■ ACTIVITY LIST:
[1] Which names does the folium map code below import from the folium package?
[2] Do these statements agree with the folium map code below? Answer yes or no for each, quoting the deciding words.
(a) The map is created with a starting zoom of 4.
(b) The choropleth uses the fill color "Blues".
(c) The highlight style sets the fill opacity to 0.1.
[3] In the folium map code below, what legend name is given to the choropleth?

■ TEXT SECTION:

※

Now that we have a valid dataframe we need to create our maps.

In [20]:
from folium import Map, Choropleth
from folium.features import GeoJson, GeoJsonTooltip

total_shootings_by_state_map = Map(location=[43, -102], zoom_start=4)

Choropleth(
    geo_data=state_geo,
    data=incident_count,
    bins=9,
    columns=["name", "count"],
    key_on="feature.properties.name",
    legend_name="Total shootings in state from 2014-2018",
    fill_color="YlOrRd",
    fill_opacity=0.7,
    line_opacity=0.5,
    reset=True,
).add_to(total_shootings_by_state_map)
Out[20]:
<folium.features.Choropleth at 0x1a860bfd0>

That last cell made a map, then created a choropleth layer using the state geojson and counts.

In [21]:
style = lambda x: {
    "fillColor": "#ffffff",
    "color": "#000000",
    "fillOpacity": 0.1,
    "weight": 0.1,
}

highlight = lambda x: {
    "fillColor": "#000000",
    "color": "#000000",
    "fillOpacity": 0.30,
    "weight": 0.1,
}

gjson = GeoJson(
    data=state_geo_count,
    style_function=style,
    highlight_function=highlight,
    control=False,
    tooltip=GeoJsonTooltip(
        fields=["name", "count"],
        aliases=["State", "Shootings"],
    ),
)

※

■ DATA SHOWN:
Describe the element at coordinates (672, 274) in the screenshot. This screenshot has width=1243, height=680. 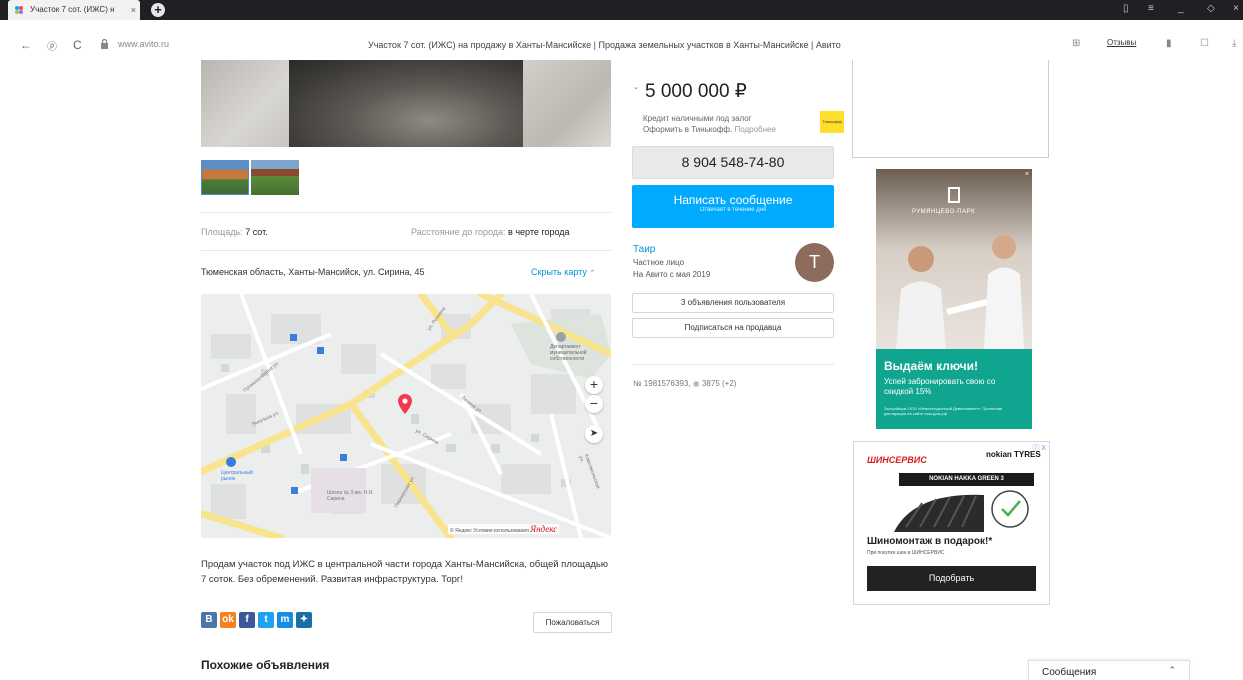
I see `seller-since: На Авито с мая 2019` at that location.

※

■ SOLUTIONS FOR EACH TASK:
[1] Map, Choropleth, GeoJson, GeoJsonTooltip

[2]
(a) Yes: "zoom_start=4"
(b) No: "fill_color="YlOrRd""
(c) No: ""fillOpacity": 0.30"

[3] "Total shootings in state from 2014-2018"